As the elevator ascended higher and higher into the heavens, I mused about how Master Chief eats. Does he take off his helmet, or does he have a system inside the suit that feeds him? Then I laughed as I pictured him eating cream puffs or dainty finger foods. First of all, this kind of food doesn’t fit with Chief’s “tough guy” image as projected by Microsoft’s marketing. Second, he probably has to avoid such delicate food for fearing of smushing it with his iron grip.

Ding! The elevator had arrived at the top where the Chief had prepared a delicious meal. To my great surprise, I discovered he was a vegan. State secrecy laws prohibit me from discussing how Chief eats or what we ate, but the food sure was tasty!
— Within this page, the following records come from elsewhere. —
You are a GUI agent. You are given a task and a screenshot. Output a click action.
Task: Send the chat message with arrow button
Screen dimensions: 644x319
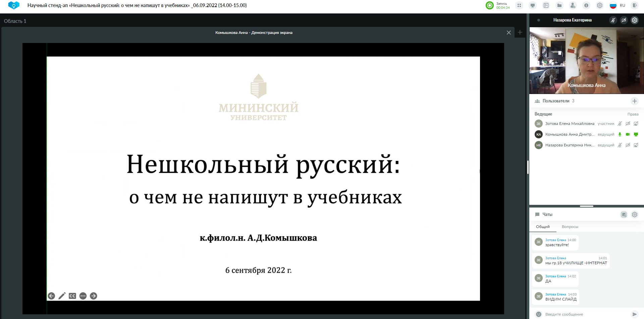634,314

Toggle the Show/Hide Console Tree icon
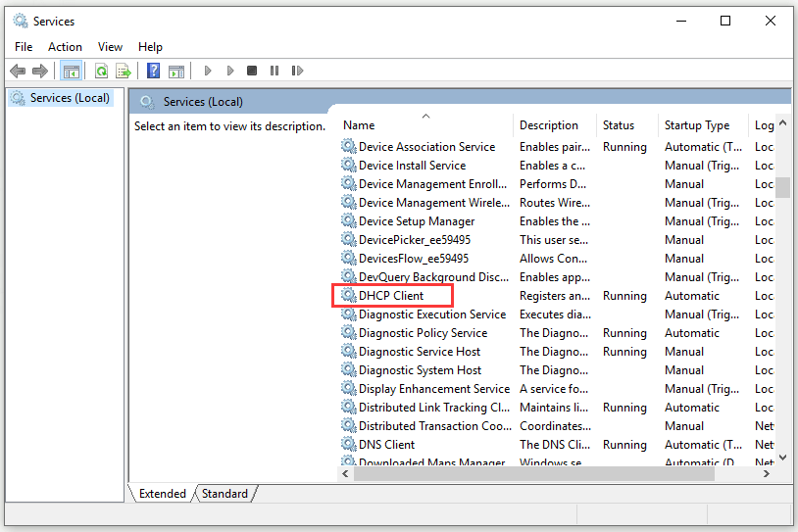(x=72, y=71)
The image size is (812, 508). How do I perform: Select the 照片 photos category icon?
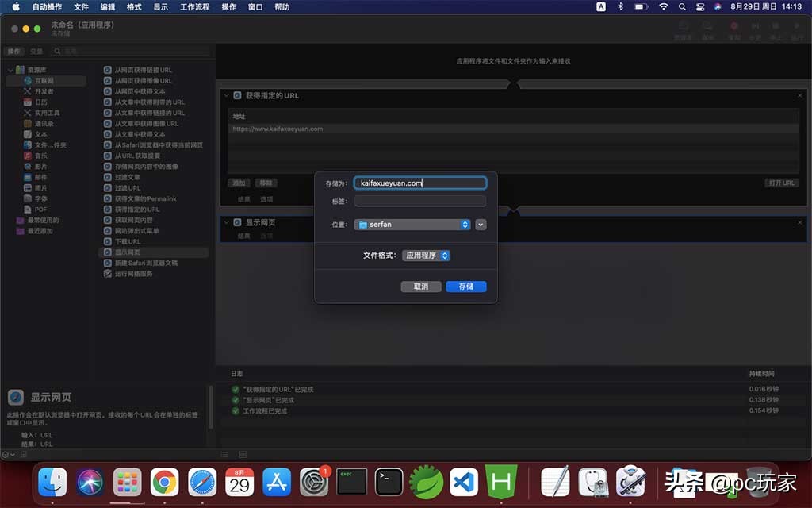pyautogui.click(x=29, y=187)
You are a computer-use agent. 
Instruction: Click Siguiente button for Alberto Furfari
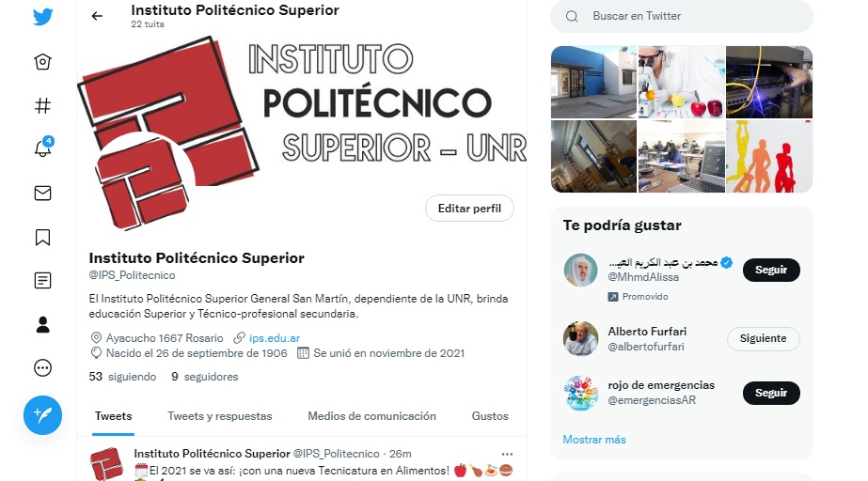point(763,338)
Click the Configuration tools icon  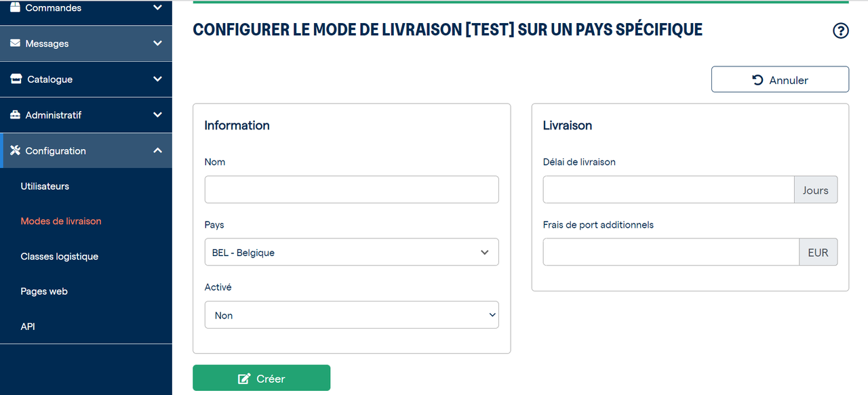(15, 150)
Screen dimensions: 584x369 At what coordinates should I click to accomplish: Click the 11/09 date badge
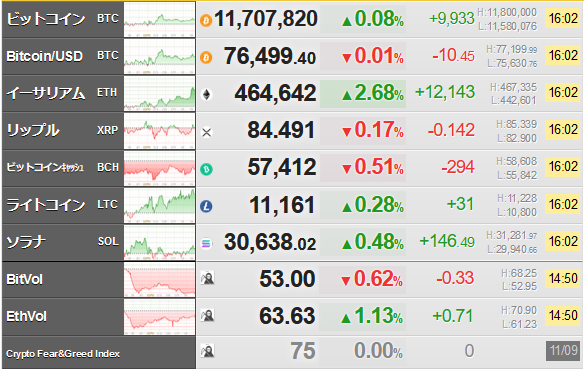point(564,350)
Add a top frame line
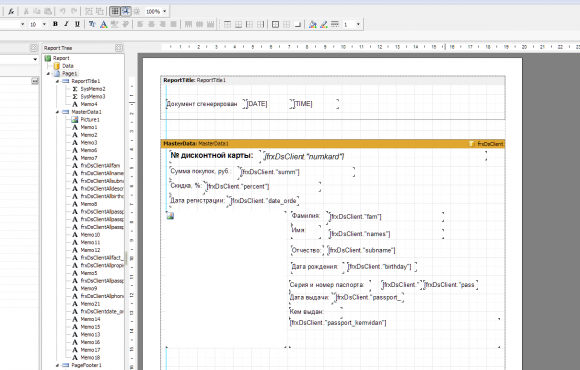580x370 pixels. [x=227, y=24]
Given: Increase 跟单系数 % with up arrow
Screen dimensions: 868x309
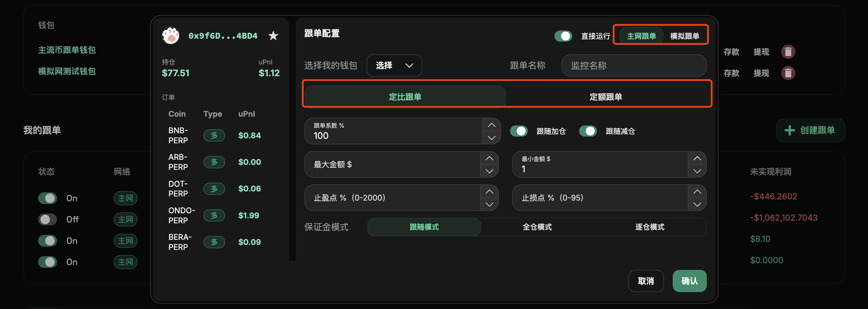Looking at the screenshot, I should (491, 125).
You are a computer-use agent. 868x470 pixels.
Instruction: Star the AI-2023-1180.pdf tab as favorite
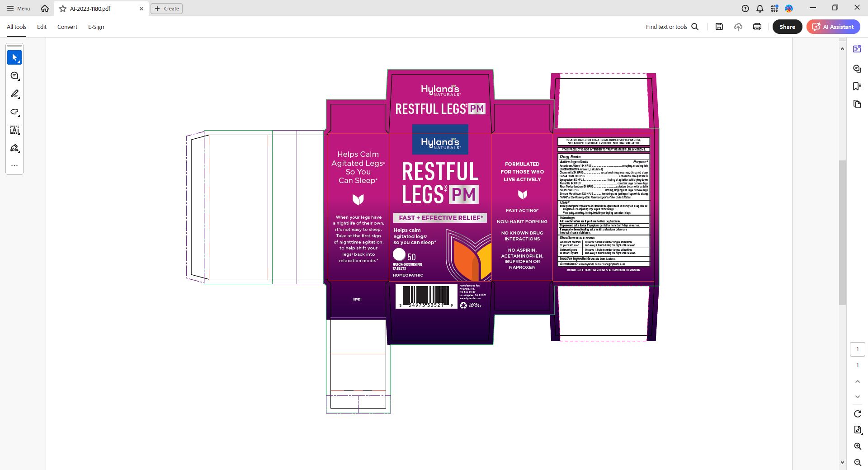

3.  I wasn’t sure Kirby could ever be “full”. That was my suspicion as I headed for his place. It turns out my suspicion was correct: Kirby devoured both his plate and mine before consuming the entire refrigerator! At first, I thought this overeating was okay because he was ensuring nothing went to waste. He somehow seemed thoughtful.

But my initial reaction turned to disgust as Kirby spat out whatever he had sucked into his mouth and then inhaled more. I don’t mind telling you that I was thoroughly upset, and I ran away before Kirby could eat me. Talk about terrible table manners! I guess you should never eat with some of your video game heroes.


Did you have dinner with video game characters and what happened?